» **WORK ORDER**: Pull each line containing "computer" out of the data and copy it.

» **INFORMATION SHOWN**:
= Beginning of Section =

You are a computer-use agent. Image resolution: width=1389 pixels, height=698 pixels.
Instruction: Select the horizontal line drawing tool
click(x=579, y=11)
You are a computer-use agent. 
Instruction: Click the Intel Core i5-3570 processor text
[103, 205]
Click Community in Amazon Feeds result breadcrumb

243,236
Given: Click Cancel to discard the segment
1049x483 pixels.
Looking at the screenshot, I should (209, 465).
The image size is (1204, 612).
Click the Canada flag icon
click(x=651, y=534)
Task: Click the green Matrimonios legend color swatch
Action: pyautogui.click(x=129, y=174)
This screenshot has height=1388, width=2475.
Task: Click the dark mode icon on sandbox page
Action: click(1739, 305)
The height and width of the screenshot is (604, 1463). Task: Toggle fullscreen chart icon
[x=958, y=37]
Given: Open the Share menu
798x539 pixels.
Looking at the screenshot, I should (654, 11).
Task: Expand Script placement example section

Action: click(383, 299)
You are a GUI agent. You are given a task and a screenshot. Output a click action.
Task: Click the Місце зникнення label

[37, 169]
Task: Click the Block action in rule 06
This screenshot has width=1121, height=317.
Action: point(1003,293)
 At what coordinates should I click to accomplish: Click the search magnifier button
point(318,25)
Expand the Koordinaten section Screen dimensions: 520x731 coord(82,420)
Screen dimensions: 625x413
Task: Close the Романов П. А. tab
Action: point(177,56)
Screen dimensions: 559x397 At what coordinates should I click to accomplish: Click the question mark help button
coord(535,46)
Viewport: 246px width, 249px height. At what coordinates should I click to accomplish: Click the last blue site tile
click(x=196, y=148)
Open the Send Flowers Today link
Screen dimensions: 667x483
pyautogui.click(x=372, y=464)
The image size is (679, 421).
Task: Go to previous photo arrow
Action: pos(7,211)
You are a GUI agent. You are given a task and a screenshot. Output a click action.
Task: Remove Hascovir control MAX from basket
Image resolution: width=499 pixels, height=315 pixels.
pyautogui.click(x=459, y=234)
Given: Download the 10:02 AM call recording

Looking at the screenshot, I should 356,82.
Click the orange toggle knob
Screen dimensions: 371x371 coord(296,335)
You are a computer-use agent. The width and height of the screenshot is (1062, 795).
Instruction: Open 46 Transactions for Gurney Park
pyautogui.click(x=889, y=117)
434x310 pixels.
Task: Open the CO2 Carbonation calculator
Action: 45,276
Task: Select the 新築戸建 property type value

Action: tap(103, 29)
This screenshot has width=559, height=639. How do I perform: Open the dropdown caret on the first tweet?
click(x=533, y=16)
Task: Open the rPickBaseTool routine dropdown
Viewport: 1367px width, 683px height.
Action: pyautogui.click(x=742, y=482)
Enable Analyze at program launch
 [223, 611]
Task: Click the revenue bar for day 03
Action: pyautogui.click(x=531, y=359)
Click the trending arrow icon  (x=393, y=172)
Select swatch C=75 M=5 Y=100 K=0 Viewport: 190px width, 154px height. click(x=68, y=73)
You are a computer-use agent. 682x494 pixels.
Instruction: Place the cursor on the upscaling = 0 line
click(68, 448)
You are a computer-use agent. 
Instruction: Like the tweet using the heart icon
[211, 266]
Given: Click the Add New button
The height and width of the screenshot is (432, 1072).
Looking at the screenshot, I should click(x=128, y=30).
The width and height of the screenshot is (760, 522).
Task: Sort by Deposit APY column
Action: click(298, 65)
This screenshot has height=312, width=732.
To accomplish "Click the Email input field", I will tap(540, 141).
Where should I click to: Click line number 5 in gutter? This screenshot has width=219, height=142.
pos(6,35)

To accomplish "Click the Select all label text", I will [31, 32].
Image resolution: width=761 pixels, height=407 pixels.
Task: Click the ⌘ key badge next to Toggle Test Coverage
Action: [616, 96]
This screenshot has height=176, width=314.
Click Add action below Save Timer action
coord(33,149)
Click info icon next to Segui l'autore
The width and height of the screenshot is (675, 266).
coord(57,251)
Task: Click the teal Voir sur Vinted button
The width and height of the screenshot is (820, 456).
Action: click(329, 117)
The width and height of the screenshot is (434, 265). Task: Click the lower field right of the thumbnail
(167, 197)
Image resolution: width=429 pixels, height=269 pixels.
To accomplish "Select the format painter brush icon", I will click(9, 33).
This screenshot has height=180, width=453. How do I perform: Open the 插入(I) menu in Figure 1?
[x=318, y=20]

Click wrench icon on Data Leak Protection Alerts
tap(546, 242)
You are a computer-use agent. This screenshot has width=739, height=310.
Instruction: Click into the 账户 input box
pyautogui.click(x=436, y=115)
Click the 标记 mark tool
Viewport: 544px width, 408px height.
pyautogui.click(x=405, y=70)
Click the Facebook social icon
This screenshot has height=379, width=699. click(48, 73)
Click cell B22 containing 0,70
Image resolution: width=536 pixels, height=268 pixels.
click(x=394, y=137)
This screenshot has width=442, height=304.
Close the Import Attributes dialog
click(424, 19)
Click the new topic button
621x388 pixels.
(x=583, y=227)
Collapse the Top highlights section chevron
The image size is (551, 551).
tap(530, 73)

= End of Section =

» **ANSWER SPACE**:
You are a computer-use agent. Image resolution: width=1389 pixels, height=698 pixels.
You are a computer-use agent. 
You are a computer-use agent. The width and height of the screenshot is (1062, 795).
You are a computer-use agent. 682x494 pixels.
You are a computer-use agent. 
You are a computer-use agent. This screenshot has width=739, height=310.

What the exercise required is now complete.